Task requirements
Copy each of the entries below word for word, with the same wording, numbers, and punctuation on every line.
★ ★ ★ ★ ★ ★ ★
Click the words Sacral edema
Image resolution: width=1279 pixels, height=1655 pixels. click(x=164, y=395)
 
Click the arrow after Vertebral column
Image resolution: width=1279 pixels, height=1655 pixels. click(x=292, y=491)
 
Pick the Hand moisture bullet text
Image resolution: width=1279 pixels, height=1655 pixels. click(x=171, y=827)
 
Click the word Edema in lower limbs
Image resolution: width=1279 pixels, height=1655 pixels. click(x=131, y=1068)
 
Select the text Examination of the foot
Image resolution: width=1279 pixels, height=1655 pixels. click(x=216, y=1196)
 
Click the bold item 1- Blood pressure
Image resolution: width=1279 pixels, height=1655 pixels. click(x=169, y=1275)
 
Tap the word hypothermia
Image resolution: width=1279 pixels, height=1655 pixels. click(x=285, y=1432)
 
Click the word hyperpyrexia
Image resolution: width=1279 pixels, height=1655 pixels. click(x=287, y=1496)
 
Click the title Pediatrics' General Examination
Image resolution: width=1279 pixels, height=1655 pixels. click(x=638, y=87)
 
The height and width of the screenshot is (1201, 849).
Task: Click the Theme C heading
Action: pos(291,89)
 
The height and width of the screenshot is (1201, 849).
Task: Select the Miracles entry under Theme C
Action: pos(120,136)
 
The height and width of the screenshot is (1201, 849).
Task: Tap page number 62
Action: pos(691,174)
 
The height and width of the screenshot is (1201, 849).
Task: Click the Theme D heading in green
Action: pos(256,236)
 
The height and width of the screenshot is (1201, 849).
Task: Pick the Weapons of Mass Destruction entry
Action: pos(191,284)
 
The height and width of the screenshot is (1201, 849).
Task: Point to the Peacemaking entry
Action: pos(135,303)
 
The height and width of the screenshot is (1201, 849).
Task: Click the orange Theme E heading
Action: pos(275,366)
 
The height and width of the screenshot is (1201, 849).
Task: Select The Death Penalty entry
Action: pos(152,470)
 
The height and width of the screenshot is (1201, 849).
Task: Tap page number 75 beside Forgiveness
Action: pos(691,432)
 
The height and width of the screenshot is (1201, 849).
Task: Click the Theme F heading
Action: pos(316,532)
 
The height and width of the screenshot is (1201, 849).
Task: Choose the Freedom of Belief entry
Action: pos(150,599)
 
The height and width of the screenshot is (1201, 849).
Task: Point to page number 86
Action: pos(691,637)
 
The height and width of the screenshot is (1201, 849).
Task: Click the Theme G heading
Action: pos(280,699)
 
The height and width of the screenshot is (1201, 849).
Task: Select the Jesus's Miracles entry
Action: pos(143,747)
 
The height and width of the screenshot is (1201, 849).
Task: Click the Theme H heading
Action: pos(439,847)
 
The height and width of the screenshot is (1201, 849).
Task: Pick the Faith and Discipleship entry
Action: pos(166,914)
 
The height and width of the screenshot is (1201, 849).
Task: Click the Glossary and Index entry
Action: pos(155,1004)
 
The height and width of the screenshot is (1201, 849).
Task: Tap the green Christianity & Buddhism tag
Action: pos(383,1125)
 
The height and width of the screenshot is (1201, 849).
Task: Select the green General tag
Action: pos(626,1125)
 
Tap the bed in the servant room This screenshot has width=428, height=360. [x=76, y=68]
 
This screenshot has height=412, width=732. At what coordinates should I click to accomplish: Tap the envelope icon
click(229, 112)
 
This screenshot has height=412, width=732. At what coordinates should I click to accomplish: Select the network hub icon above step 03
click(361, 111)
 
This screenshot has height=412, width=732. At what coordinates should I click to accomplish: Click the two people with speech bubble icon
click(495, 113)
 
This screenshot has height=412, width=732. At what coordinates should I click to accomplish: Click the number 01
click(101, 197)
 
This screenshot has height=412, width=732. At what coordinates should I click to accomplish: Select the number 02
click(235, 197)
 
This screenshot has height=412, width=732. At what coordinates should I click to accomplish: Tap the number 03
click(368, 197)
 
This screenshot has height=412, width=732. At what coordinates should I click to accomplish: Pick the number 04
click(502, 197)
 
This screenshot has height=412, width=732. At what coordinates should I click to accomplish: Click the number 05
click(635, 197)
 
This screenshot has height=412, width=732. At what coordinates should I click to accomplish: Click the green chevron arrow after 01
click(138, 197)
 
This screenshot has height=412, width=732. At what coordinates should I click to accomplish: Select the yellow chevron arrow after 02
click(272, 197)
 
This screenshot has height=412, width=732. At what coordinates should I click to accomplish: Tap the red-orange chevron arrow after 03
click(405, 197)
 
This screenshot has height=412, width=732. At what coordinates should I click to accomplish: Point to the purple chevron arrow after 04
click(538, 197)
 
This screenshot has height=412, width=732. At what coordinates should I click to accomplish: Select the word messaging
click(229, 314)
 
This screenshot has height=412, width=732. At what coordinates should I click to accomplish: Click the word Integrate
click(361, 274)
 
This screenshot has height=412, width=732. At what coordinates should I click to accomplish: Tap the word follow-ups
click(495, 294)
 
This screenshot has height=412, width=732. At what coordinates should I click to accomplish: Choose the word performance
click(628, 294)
★ ★ ★ ★ ★ ★ ★
Task output
Click the words Sacral edema
Image resolution: width=1279 pixels, height=1655 pixels. click(x=164, y=395)
 
Click the arrow after Vertebral column
Image resolution: width=1279 pixels, height=1655 pixels. click(x=292, y=491)
 
Pick the Hand moisture bullet text
Image resolution: width=1279 pixels, height=1655 pixels. click(x=171, y=827)
 
Click the word Edema in lower limbs
Image resolution: width=1279 pixels, height=1655 pixels. click(x=131, y=1068)
 
Select the text Examination of the foot
Image resolution: width=1279 pixels, height=1655 pixels. click(x=216, y=1196)
 
Click the bold item 1- Blood pressure
Image resolution: width=1279 pixels, height=1655 pixels. click(x=169, y=1275)
 
Tap the word hypothermia
Image resolution: width=1279 pixels, height=1655 pixels. click(x=285, y=1432)
 
Click the word hyperpyrexia
Image resolution: width=1279 pixels, height=1655 pixels. click(x=287, y=1496)
 
Click the title Pediatrics' General Examination
Image resolution: width=1279 pixels, height=1655 pixels. click(x=638, y=87)
 
The height and width of the screenshot is (1201, 849).
Task: Click the Theme C heading
Action: pos(291,89)
 
The height and width of the screenshot is (1201, 849).
Task: Select the Miracles entry under Theme C
Action: pos(120,136)
 
The height and width of the screenshot is (1201, 849).
Task: Tap page number 62
Action: pos(691,174)
 
The height and width of the screenshot is (1201, 849).
Task: Click the Theme D heading in green
Action: pos(256,236)
 
The height and width of the screenshot is (1201, 849).
Task: Pick the Weapons of Mass Destruction entry
Action: pos(191,284)
 
The height and width of the screenshot is (1201, 849).
Task: Point to the Peacemaking entry
Action: pos(135,303)
 
The height and width of the screenshot is (1201, 849).
Task: Click the orange Theme E heading
Action: pos(275,366)
 
The height and width of the screenshot is (1201, 849).
Task: Select The Death Penalty entry
Action: pos(152,470)
 
The height and width of the screenshot is (1201, 849).
Task: Tap page number 75 beside Forgiveness
Action: pos(691,432)
 
The height and width of the screenshot is (1201, 849).
Task: Click the Theme F heading
Action: pos(316,532)
 
The height and width of the screenshot is (1201, 849).
Task: Choose the Freedom of Belief entry
Action: pos(150,599)
 
The height and width of the screenshot is (1201, 849).
Task: Point to page number 86
Action: pos(691,637)
 
The height and width of the screenshot is (1201, 849).
Task: Click the Theme G heading
Action: pos(280,699)
 
The height and width of the screenshot is (1201, 849).
Task: Select the Jesus's Miracles entry
Action: pos(143,747)
 
The height and width of the screenshot is (1201, 849).
Task: Click the Theme H heading
Action: pos(439,847)
 
The height and width of the screenshot is (1201, 849).
Task: Pick the Faith and Discipleship entry
Action: pos(166,914)
 
The height and width of the screenshot is (1201, 849).
Task: Click the Glossary and Index entry
Action: pos(155,1004)
 
The height and width of the screenshot is (1201, 849).
Task: Tap the green Christianity & Buddhism tag
Action: pos(383,1125)
 
The height and width of the screenshot is (1201, 849).
Task: Select the green General tag
Action: pos(626,1125)
 
Tap the bed in the servant room This screenshot has width=428, height=360. [x=76, y=68]
 
This screenshot has height=412, width=732. At what coordinates should I click to accomplish: Tap the envelope icon
click(229, 112)
 
This screenshot has height=412, width=732. At what coordinates should I click to accomplish: Select the network hub icon above step 03
click(361, 111)
 
This screenshot has height=412, width=732. At what coordinates should I click to accomplish: Click the two people with speech bubble icon
click(495, 113)
 
This screenshot has height=412, width=732. At what coordinates should I click to accomplish: Click the number 01
click(101, 197)
 
This screenshot has height=412, width=732. At what coordinates should I click to accomplish: Select the number 02
click(235, 197)
 
This screenshot has height=412, width=732. At what coordinates should I click to accomplish: Tap the number 03
click(368, 197)
 
This screenshot has height=412, width=732. At what coordinates should I click to accomplish: Pick the number 04
click(502, 197)
 
This screenshot has height=412, width=732. At what coordinates should I click to accomplish: Click the number 05
click(635, 197)
 
This screenshot has height=412, width=732. At what coordinates should I click to accomplish: Click the green chevron arrow after 01
click(138, 197)
 
This screenshot has height=412, width=732. At what coordinates should I click to accomplish: Select the yellow chevron arrow after 02
click(272, 197)
 
This screenshot has height=412, width=732. At what coordinates should I click to accomplish: Tap the red-orange chevron arrow after 03
click(405, 197)
 
This screenshot has height=412, width=732. At what coordinates should I click to accomplish: Point to the purple chevron arrow after 04
click(538, 197)
 
This screenshot has height=412, width=732. At what coordinates should I click to accomplish: Select the word messaging
click(229, 314)
 
This screenshot has height=412, width=732. At what coordinates should I click to accomplish: Click the word Integrate
click(361, 274)
 
This screenshot has height=412, width=732. At what coordinates should I click to accomplish: Tap the word follow-ups
click(495, 294)
 
This screenshot has height=412, width=732. At what coordinates should I click to accomplish: Choose the word performance
click(628, 294)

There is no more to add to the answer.